On August 5, 2021

Paddling with the sisters of the single blade

By Merisa Sherman

Like so many of you, I have been watching the Olympics as much as possible over these past two weeks. Not having cable makes it a bit tricky, but I’ve been able to catch a moment here or there while waiting tables as the entire room stops eating. In unison, every table turns to the television over the bar with bated breath, watching this moment in sport demonstrate the greatness of the human possibilities. No matter our age, our gender, our home state — we all stop to watch and appreciate the hard work required of these young athletes to live their dream.

As kids, we used to play in the shallow end and create our own synchronized swimming routines, but none of us ever imagined that we would make the Olympics. You practice flips off the diving board, raising one hand in the air before you start your run. Our schools even hosted “field days” where we could try all the athletics we could possibly want. Sure, we all felt fast wearing red or white or blue, representing our team as best we could. But did we ever truly imagine all the hard work that was required to accomplish these dreams?
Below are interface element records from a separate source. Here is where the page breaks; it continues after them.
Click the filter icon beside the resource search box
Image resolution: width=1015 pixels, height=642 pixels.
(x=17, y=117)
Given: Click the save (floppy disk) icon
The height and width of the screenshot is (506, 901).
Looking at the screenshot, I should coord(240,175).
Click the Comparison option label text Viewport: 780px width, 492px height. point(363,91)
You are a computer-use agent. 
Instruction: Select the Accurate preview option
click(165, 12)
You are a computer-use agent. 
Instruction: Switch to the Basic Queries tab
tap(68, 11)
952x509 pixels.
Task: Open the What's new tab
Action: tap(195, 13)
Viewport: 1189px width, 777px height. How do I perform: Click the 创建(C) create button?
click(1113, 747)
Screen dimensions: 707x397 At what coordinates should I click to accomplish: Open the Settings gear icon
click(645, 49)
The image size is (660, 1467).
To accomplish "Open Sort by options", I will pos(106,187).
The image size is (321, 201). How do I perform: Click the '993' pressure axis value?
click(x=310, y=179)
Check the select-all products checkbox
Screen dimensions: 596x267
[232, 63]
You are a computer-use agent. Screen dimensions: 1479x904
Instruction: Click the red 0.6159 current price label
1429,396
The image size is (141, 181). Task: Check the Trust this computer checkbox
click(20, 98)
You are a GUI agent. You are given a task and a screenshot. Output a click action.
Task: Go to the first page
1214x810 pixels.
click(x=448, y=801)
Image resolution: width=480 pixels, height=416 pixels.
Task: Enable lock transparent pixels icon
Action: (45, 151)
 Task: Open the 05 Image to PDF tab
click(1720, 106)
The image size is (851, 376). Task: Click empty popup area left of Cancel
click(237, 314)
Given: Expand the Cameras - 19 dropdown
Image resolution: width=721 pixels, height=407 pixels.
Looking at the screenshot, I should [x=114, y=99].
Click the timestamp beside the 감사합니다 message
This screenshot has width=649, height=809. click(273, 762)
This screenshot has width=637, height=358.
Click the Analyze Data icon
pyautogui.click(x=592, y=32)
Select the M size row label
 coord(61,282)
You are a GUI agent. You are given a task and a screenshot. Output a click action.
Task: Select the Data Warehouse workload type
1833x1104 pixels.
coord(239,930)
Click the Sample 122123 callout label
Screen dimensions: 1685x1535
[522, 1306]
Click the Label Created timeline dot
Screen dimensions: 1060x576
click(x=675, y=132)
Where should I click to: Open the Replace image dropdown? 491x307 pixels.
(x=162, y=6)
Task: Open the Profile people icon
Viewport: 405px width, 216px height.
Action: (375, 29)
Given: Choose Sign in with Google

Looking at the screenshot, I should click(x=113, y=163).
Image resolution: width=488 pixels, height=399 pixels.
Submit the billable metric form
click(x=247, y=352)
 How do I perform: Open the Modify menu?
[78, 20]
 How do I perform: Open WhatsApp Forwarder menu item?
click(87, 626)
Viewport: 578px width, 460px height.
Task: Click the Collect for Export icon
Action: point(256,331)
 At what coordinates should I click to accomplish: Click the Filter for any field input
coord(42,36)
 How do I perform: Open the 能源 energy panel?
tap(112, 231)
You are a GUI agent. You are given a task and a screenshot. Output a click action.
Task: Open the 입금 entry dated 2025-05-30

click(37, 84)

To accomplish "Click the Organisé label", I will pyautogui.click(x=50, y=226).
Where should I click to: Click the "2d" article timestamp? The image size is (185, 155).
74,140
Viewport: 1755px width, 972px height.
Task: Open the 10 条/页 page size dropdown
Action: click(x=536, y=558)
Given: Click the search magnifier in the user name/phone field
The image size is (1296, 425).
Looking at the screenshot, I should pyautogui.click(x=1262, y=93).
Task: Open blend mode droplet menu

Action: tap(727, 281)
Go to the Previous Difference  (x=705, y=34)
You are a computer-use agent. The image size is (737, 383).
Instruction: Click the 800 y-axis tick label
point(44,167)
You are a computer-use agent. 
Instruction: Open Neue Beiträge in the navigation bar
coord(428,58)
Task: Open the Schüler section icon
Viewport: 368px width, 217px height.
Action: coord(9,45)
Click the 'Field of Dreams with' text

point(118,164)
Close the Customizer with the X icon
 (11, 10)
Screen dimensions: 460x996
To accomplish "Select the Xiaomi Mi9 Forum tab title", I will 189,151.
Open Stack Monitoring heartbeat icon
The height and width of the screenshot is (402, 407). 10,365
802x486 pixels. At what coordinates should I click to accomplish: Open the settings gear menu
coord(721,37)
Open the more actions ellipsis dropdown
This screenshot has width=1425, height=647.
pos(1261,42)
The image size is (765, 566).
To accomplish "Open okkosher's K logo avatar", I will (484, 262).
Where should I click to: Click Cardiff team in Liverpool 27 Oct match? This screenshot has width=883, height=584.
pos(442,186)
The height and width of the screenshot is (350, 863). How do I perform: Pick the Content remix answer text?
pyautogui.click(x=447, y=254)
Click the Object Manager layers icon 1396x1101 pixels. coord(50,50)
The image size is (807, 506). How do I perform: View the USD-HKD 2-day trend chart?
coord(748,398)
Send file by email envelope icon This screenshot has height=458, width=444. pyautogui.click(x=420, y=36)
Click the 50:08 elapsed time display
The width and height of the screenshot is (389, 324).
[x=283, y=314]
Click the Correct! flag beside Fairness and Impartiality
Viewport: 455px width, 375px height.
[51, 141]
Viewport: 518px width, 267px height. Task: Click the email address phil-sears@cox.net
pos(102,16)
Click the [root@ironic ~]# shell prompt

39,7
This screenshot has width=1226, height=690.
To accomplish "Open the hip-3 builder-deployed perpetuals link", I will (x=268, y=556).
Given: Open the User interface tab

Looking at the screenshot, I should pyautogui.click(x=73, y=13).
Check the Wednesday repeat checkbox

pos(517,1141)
We did wind sprints for field hockey and lacrosse, we did circuit training for rowing, we did drills with soccer balls and tennis balls and volleyballs and softball. We lifted weights, we ran, we pretended our ski poles were fencing blades. We practiced our balance beam tricks on an old railroad tie. We played ping pong (and then, eventually, beer pong), rode our bikes through the woods and had swimming races and diving contests. As kids, we did almost all the sports that you could find in the Olympics. It was wonderful to experience all the different ways our bodies can move and then imagine ourselves at the top of our game, standing on the podium with a medal being placed around your neck.

It was all fun and games, all these different sports from which we could choose. Except one. The one I really wanted. The one that I worked so hard for and never wanted to stop doing. Growing up, I would spend every minute I had in my canoe, kneeling on my right knee with my wooden paddle in my hands. The canoe tilted slightly on edge, adjusting the keel line to complement my single stroke. I loved the powerful feel of the blade through the water. To watch my paddle fly backwards as the canoe glided forwards. Nowhere in my life did I feel as strong, as perfect, as if I had found my place in the world. This, the sport called sprint canoe, was my thing.

So I asked my parents if there was a training center I could go to for summer camps, something like KMS where I could train hard and maybe see if I could be good enough to make the U.S. Team and possibly head to the Olympics. I think I was around sixth or seventh grade at the time, and I wanted this so badly. I had dreams where I was in a C-1, lined up against the best in the world, and would make my move on them right after the halfway point. I wanted to train, and I wanted to train hard. I wanted to win — and I believed I could do it.

My heart still hurts when I think about what happened next. After speaking with the local ACA director, I found out that there was no women’s canoeing in the Olympics, that only men were allowed to compete. I was stunned. I was crushed. I felt empty and confused, and a profound sense of loss. Were my dreams so wrong? If women weren’t considered strong enough to canoe, then why did I love it so much? If I loved sprint canoe so much, did that make me less feminine?

This moment sent me on a whirlwind. I was invited to camp, but I refused to go. What was the point, I thought to myself? Why should I torture my body and mind with all that hard work only to be told at the end that I would never be given even the chance to compete at the highest level because I was a girl? All I could see was the majesty of all the young women I paddled with and against, and for the first time I truly questioned the patriarchy. I was angry and hurt; I felt tricked and betrayed. But I couldn’t stop paddling. I went on to coach canoe racing for almost 25 years, making sure boys AND girls took pride in their strokes and appreciated their time on the water.

This week, with tears in my eyes, I will watch along with the world as Nevin Harrison has the opportunity to live out her dream — and mine. As the current World Champion, the 17-year old American will lead the first ever field of women’s canoe sprint in the Olympics. For the first time in history, women will canoe on the same water as the men, and I will be there in spirit. Congratulations, Sisters of the Single Blade. We finally made it.